DSs Lecture Notes
Chapter Two
Architectures
2.1. Introduction
There are different ways on how to view the organization of a distributed system, but an obvious
one is to make a distinction between the logical organization of the collection of software
components and on the other hand the actual physical realization.
The organization of distributed systems is mostly about the software components that
constitute the system. These software architectures tell us how the various software
components are to be organized and how they should interact.
The actual realization of a distributed system requires that we instantiate and place
software components on real machines – this can be made in many different choices. This
final instantiation of a software architecture also referred as system architecture.
This chapter takes a closer look at the centralized architectures in which a single server
implements most of the software components (and functionality), while remote clients can
access that server using simple communication means. In addition it looks at the decentralized
architectures in which machines more or less play equal roles and hybrid organizations.
2.2. Architectural Styles
It refers to the logical organization of distributed systems into software components, which
referred as software architecture. Architectural style is formulated in terms of components, the
way that components are connected to each other, the data exchanged between components
and finally how these elements are jointly configured into a system. A component is a modular
unit with well-defined required and provided interfaces that is replaceable within its
environment.
A somewhat more difficult concept to grasp is that of a connector, which is generally described
as a mechanism that mediates communication, coordination, or cooperation among
components. For example, a connector can be formed by the facilities for (remote) procedure
calls, message passing, or streaming data.
Using components and connectors, we can come to various configurations, which, in turn have
been classified into architectural styles. By now several styles have been identified, of which we’ll
focus on the most important architectures for distributed systems – these are Layered
Architecture, Object-Based Architecture, Data-Centered Architecture and Event-Based
architecture.
BireZman ([email protected]) UoG, Computer Science Department 1
DSs Lecture Notes
2.2.1. Layered Architecture
The basic idea for the layered style is that components are organized in a layered fashion where
a component at layer Li is allowed to call components at the underlying layer L i-1, but not the
other way around. This model has been widely adopted by the networking community (i.e.
network layer).
A key observation in this architecture is that control generally flows from layer to layer: requests
go down the hierarchy whereas the results flow upward.

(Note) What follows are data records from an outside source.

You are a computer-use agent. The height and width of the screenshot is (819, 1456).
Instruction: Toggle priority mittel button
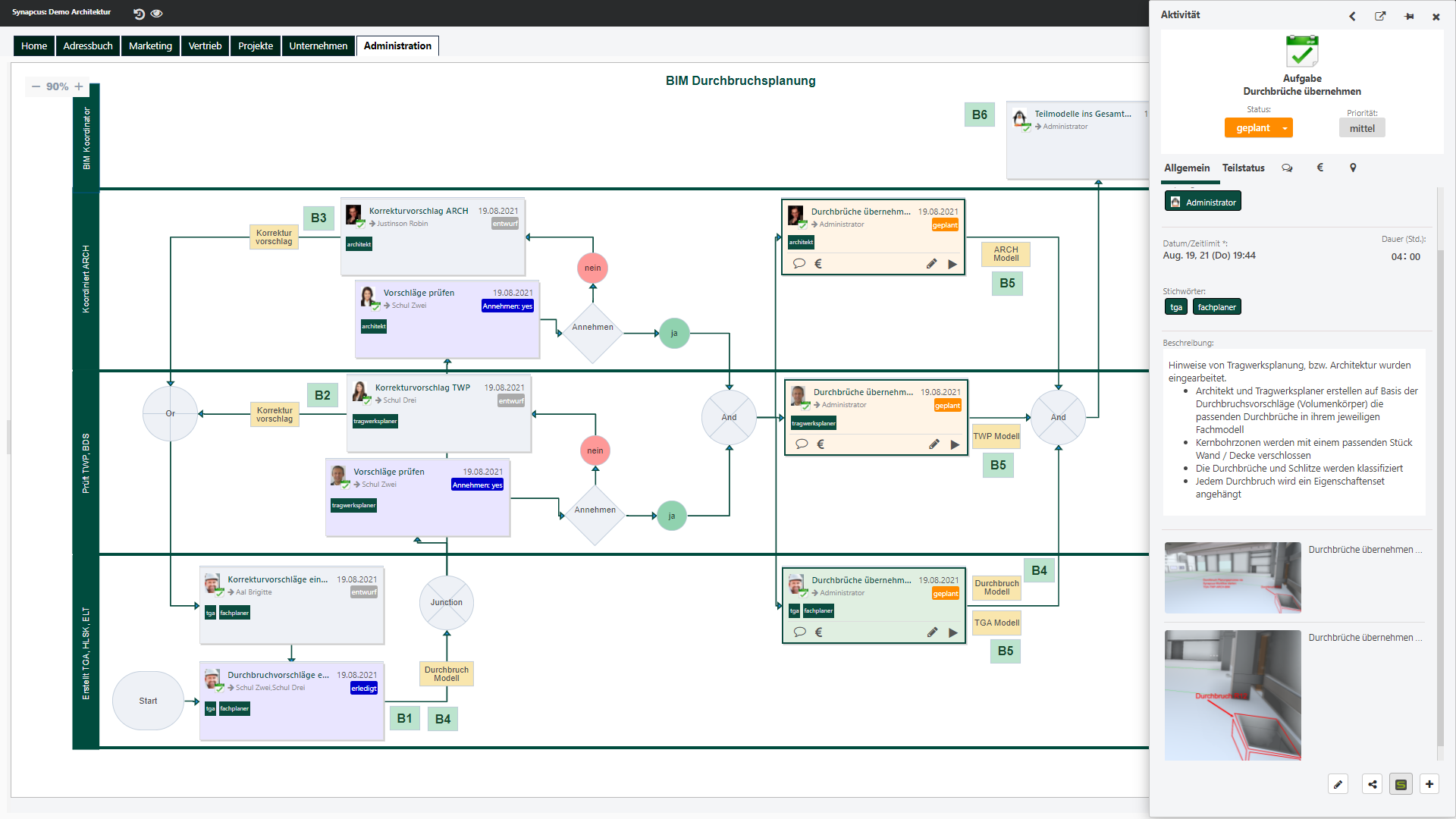(1362, 128)
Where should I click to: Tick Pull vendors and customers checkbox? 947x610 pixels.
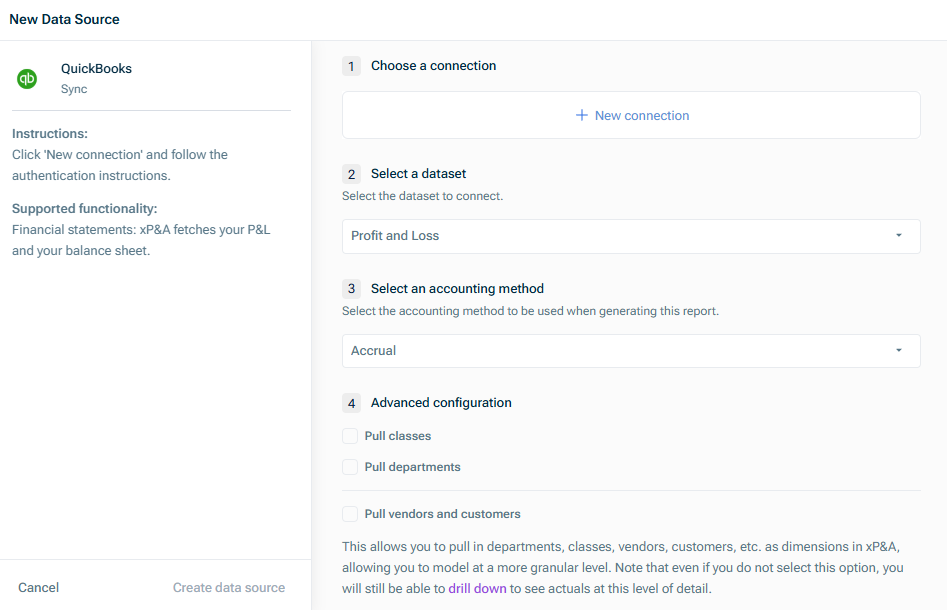point(350,514)
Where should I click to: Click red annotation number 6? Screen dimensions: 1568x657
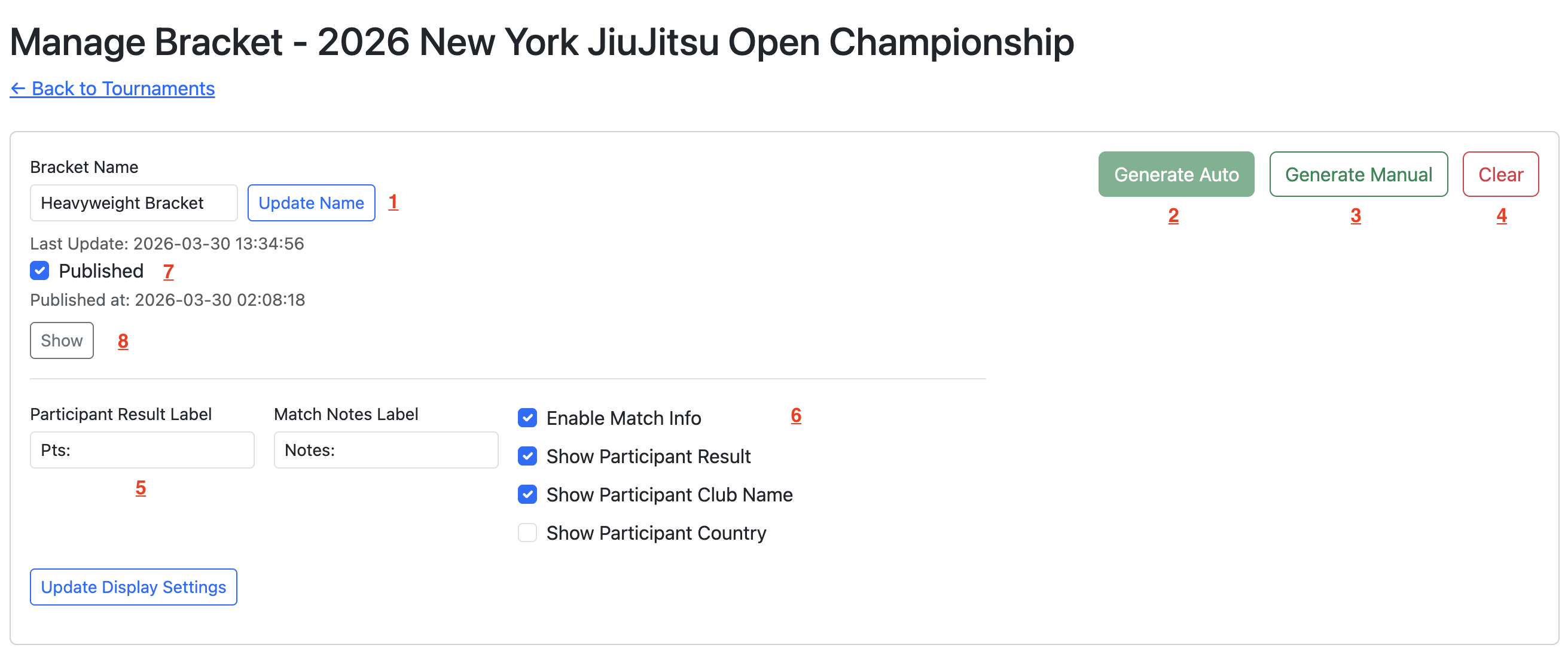coord(795,415)
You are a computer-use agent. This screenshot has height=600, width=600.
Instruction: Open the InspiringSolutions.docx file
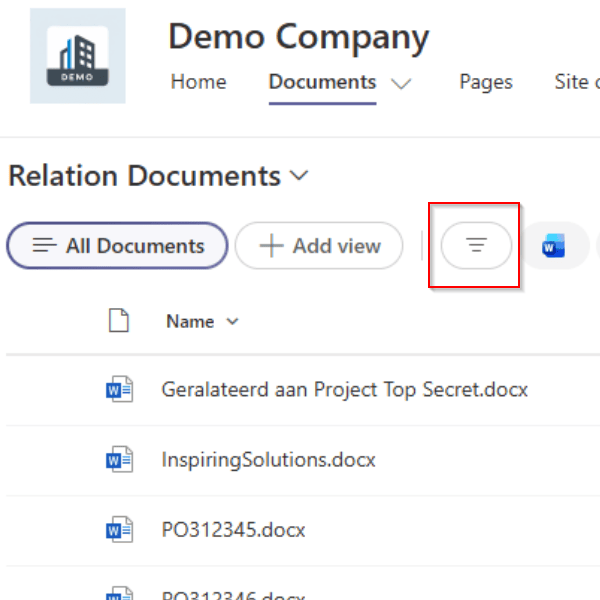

Figure 1: The Layered Architectural Style
2.2.2. Object-Based Architecture
In the object-based architecture, each object corresponds to a component and these
components are connected through a (remote) procedure call mechanism. It matches the client-
server system architecture.
Figure 2: The Object-Based Architectural Style
2.2.3. Data-Centered Architecture
Data-centered architectures evolve around the idea that processes communicate through a
common (passive or active) repository like shared distributed file system. For example, web-
based distributed systems are largely data-centric: processes communicate through the use of
shared Web-based data services.
BireZman ([email protected]) UoG, Computer Science Department 2
DSs Lecture Notes
Figure 3: Event-Based Architecture Style
2.2.4. Event-Based Architecture
In event-based architectures, processes essentially communicate through the propagation of
events. For distributed systems, event propagation has generally been associated with what are
known as publish/subscribe systems. The basic idea is that processes publish events after which
the middleware ensures that only those processes that subscribed to those events will receive
them. The main advantage of event-based systems is that processes are loosely coupled. In
principle, they need not explicitly refer to each other. This is also referred to as being decoupled
in space, or referentially decoupled.
Figure 4: Shared Data-Space Architecture Style
Event-based architectures can be combined with data-centered architectures, yielding what is
also known as shared data spaces. The essence of shared data spaces is that processes are now
also decoupled in time: they need not both be active when communication takes place.
2.3. System Architecture
Architectural style refers to the logical organization of distributed systems into software
components or how are processes organized in a system; where do we place software
components. Deciding on software components, their interaction, and their placement is what
system architecture is all about.
BireZman ([email protected]) UoG, Computer Science Department 3
DSs Lecture Notes
2.3.1. Centralized Architectures
It is the idea thinking in terms of clients that request services from servers (client-server models).
In the basic client-server model, processes in a distributed system are divided into two (possibly
overlapping) groups. A server is a process implementing a specific service, for example, a file
system service or a database service. A client is a process that requests a service from a server
by sending it a request and subsequently waiting for the server's reply. This client-server
interaction, also known as request-reply behavior (figure below).
Figure 5: General Interaction Between a Client and a Server.
Communication between a client and a server can be implemented by means of a simple
connectionless protocol when the underlying network is fairly reliable. In these cases, when a
client requests a service, it simply packages a message for the server, identifying the service it
wants, along with the necessary input data. The message is then sent to the server. The latter, in
turn, will always wait for an incoming request, subsequently process it, and package the results
in a reply message that is then sent to the client.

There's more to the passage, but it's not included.